## To do:
**1.** Answer these from the passage on momentum investing:
(a) Within how many years has the idea gained broad acceptance in the academic community?
(b) Which stocks tend to show a stronger momentum effect, and what drawback do they have?
(c) In "Value and Momentum Everywhere," what did Asness, Moskowitz, and Pedersen find about momentum and value?
**2.** Carry the passage on momentum investing forward, picking up right after its final sentence.

┌─ Passage provided

While practitioners have been exploiting this relationship for decades, the idea has gained broad acceptance in the academic community only within the past 20 years. Momentum runs counter to the predictions of the efficient market hypothesis, but the evidence is too overwhelming to ignore.

Included in their article was the following study of momentum on U.S. and global stocks:

The tables below illustrate the momentum effect among large-cap U.S. and global stocks. Each column represents a fifth of the total number of stocks in the sample, which are ranked by their momentum. While there is not a linear relationship between the momentum quintiles, stocks with the highest momentum consistently outperform those in the lowest momentum quintile. Small-cap stocks tend to exhibit a stronger momentum effect. However, they can be more expensive to trade.

french Momentum: A Powerful Way To Enhance Returns

I also enjoyed this part about how the persistence of excess returns from momentum strategies continues to baffle people:

This evidence creates a puzzle. If the market were efficient, a simple trading rule should not produce superior returns. Arbitrage is a powerful force that should eliminate any excess profits, and yet, momentum has persisted 20 years after it was first widely published. Perhaps more troubling to disciples of Ben Graham and Warren Buffett, momentum appears to be at odds with decades of research, which suggest that stocks trading at low valuations tend to outperform.

The article also makes a strong case for why momentum makes a better companion for value than does growth:

In their paper, “Value and Momentum Everywhere,” Asness, Moskowitz, and Pedersen found that momentum worked well when value didn’t, and vice versa. Because they are two sides of the same coin, each with excess returns, combining value and momentum in a portfolio can offer powerful diversification benefits.

└─
┌─ Supplied records

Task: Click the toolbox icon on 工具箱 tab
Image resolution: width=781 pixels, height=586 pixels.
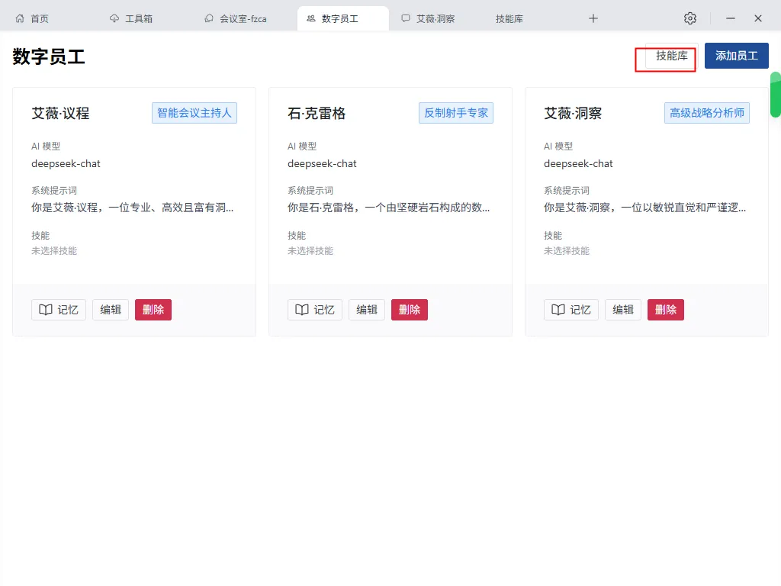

└─
┌─ Supplied records

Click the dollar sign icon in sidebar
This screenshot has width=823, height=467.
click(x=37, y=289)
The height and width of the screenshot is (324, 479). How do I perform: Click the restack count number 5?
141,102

└─

## Final answers:
**1.**
(a) Within the past 20 years.
(b) Small-cap stocks. They can be more expensive to trade.
(c) Momentum worked well when value didn't, and vice versa.

**2.**
It’s not necessary, or advisable, to abandon value investing to benefit from momentum. Instead, momentum may be a good substitute for investors’ growth allocations. Momentum offers higher expected returns than growth and tends to be less correlated with value. The chart below compares the performance of a portfolio consisting equal weights in the Russell 1000 Value and Growth indexes, with a portfolio that replaces the growth allocation with the AQR Momentum Index. The two portfolios have similar volatility, but the value and momentum portfolio offers slightly better absolute and risk-adjusted returns.

momentum value Momentum: A Powerful Way To Enhance Returns

Finally, I agree with Morningstar’s assessment of why the excess returns from momentum are likely to persist:

While a diversified and systematic momentum strategy can offer a powerful way to enhance returns, selecting a few stocks on the 52-week high list is a very bad idea. It is difficult to anticipate when a run will end and there may be no greater fool to bail you out. Although momentum is a short-term phenomenon, it is best suited for long-term investors. It won’t always work, but there’s a good chance that a disciplined momentum strategy will continue to outperform over the long term. After all, investor behavior won’t change overnight.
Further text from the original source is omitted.